Fighting threat and prioritising data security in your business

As technology evolves and becomes more sophisticated, so too do viruses, malware and hackers, and their means to violate protective barriers in order to infiltrate sensitive data and information.

According to PwC’s 2016 Global Economic Crime report, cyber crime affect almost one in three organisations (32%), with the financial services industry the ‘most threatened’ by economic crime. As accountancy and bookkeeping practices handle sensitive personal and financial data for their customers, the ramifications of a hack can be devastating, resulting in identity theft, loss of intellectual property, and irrevocable damage to brand reputation. In fact, a single incident can cost a small business upwards of £75,000 in terms of lost revenue, recovery of assets and fines. With that in mind, accountancy and bookkeeping practices must adopt a risk-averse mindset, making data security a top priority for their business and their clients. But where to start? And how to sustain change for the long term.

A cultural shift

When considering a long term security strategy, start by evaluating your people and processes. Despite the perception that the majority of threats stem from outside an organisation, risk can be found much closer to home. According to recent business research commissioned by the UK government, employees are one of the main sources of security breaches, with 48% of respondents citing human error, and 33% claiming lack of ‘staff awareness’ as major contributing factors of cyber attacks within both large and small organisations.

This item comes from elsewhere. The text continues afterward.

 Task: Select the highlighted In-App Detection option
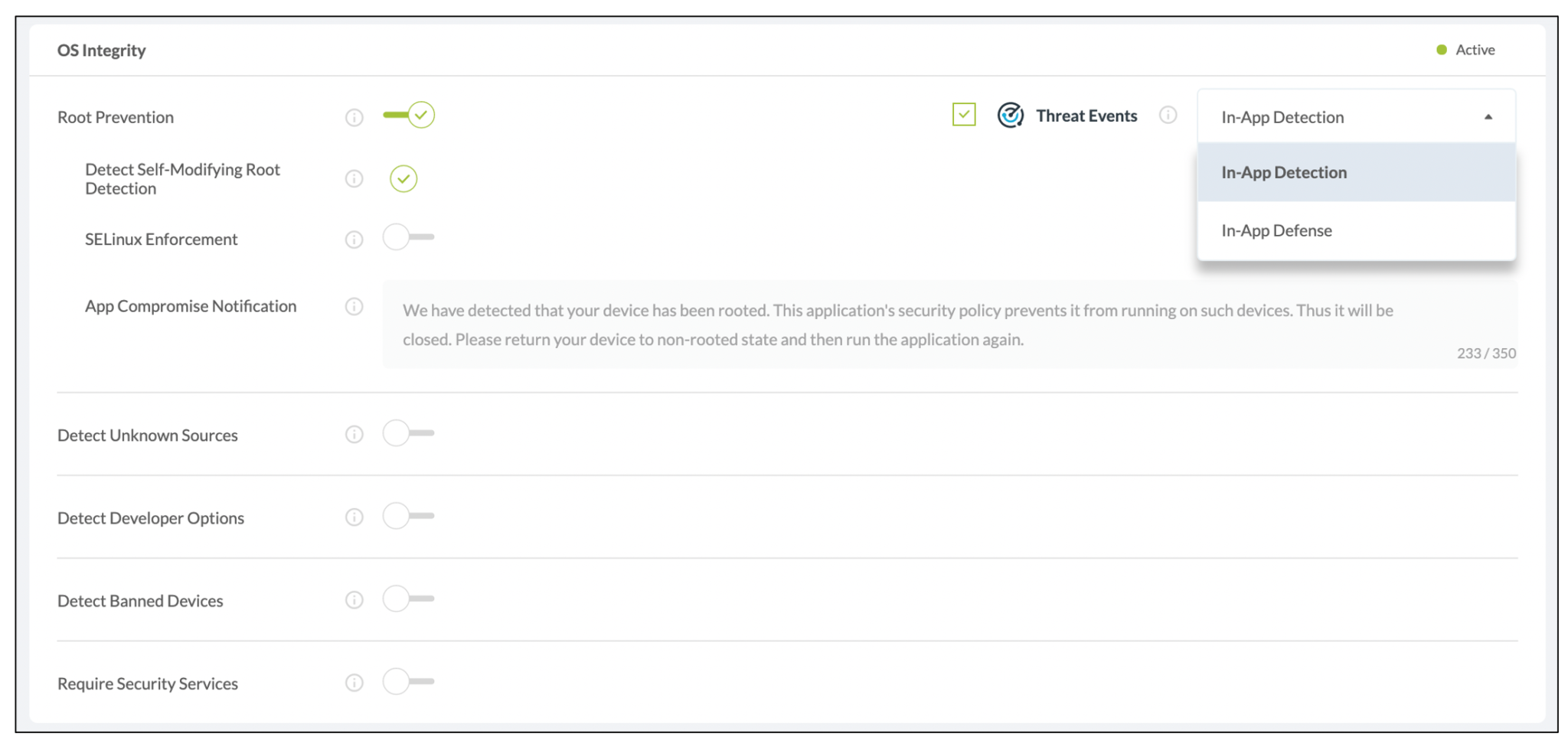click(1284, 172)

In order to address these challenges and implement a culture of change, it will be critical for businesses to set appropriate guidelines as well as up-skilling their employees. For instance, running training programmes on common phishing attacks and emails scams can go a long way to reducing clicks on infected links. Elsewhere, setting standards for complex password combinations, and monitoring the use of personal mobile devices to access corporate files is advisable. By taking these types of preventative measures, businesses will ensure their employees are better informed and able to work as a team to tackle external threats.

Using technology to get ahead

Increasingly, accountancy and bookkeeping practices are using data document capture and workflow management solutions to improve accuracy, reduce costs and speed up processes associated with traditional bookkeeping and manual data entry. It just so happens that certain solutions have the convenient side-effect of also improving your practice’s security risk.

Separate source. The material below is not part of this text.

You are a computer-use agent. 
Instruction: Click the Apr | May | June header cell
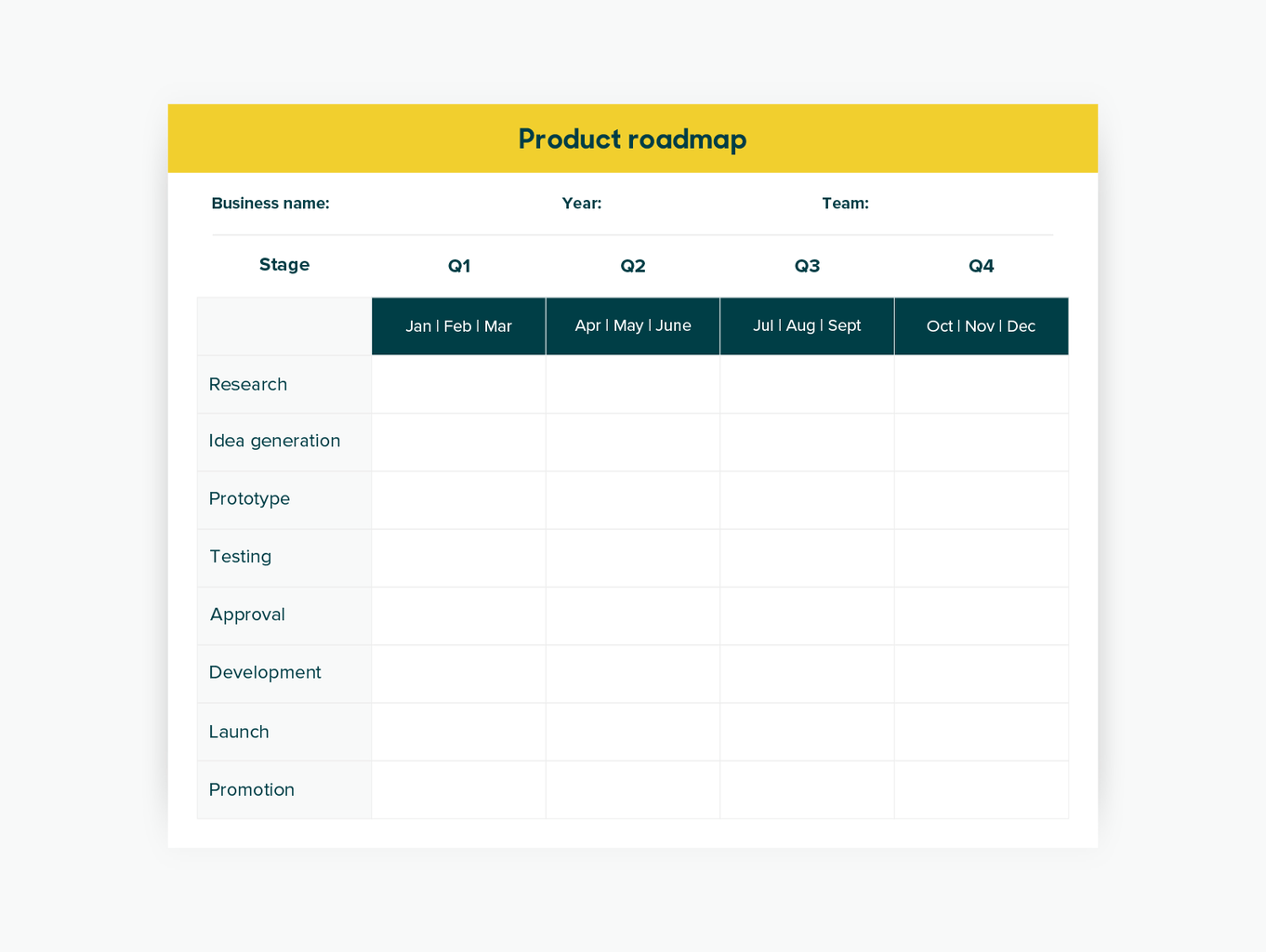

For instance, the right automated solution allows you to capture and analyse scanned and photographed purchase and sales invoices, receipts, bank and card statements, automating your data entry to your bookkeeping solution. Look for a solution which offers a flexible pricing structure and doesn’t tie you into a costly monthly subscription and for those with in built intelligence which enables you to do more, faster. For instance, certain tools can capture tax summaries by default and if requested, full line item details including description, quantity and unit price. They can remember how you categorise your expenses such as the relevant supplier account, nominal account and tax code without ever creating duplicate supplier accounts or posting duplicate invoices in your chosen bookkeeping solution. They can even match invoices to purchase orders.

While the adoption of cloud-based computing, and use of automated tools, has risen in recent years, concerns over privacy and security remain a concern for some. Many perceive that housing data on a physical desktop is safer, yet the opposite is true. Cloud solution providers which adhere to strict legislation on data policy and whose reputation depend on it most, leverage their technical expertise to implement multiple layers of advanced security protection which smaller organisations simply can’t emulate on premise.

For those that decide to simplify processes and boost productivity with third party technologies, there are some security standards to check for before you press ‘download’. The cloud isn’t more susceptible to attack than other internet-connected or physical systems; however, certain important security policies are sometimes forgotten which can make it highly vulnerable to hackers. The right solution will protect users with essential in built protocols including:

  • SSL encryption: An encrypted communication link which allows private information to be transmitted securely between two parties.

  • Brute force detection: Alarm raised should there be multiple failed authentication attempts are being made from a given source or to a given resource.

  • Network intrusion detection: Strategically placed sensors which monitor traffic  between network devices - alerting IT professionals if a malicious presence is identified

  • Host intrusion detection: A method of monitoring intrusion on an operating system

  • Real-time backups: The backup and memory of critical data sets in real-time, allowing users to restore information on demand

Using automated technology will enable firms to cast off outdated and unprofitable practices, such as those associated with traditional bookkeeping and manual data entry. There is clear business sense in reducing labour spent manually logging data from paper documents and redirecting this resource into more lucrative revenue streams, such as advisory services. As we move ahead in this digital age it will increasingly be the approach forward thinking accountancy and bookkeeping practices adopt.

It will be critical however for these same firms to keep their business secure from threat, deploying solutions which offer robust data protection, user authorisation and authentication. As well as driving considerable operational efficiencies for accountants and bookkeepers, the right automated solution will efficiently disable security threats and enable businesses to operate with confidence.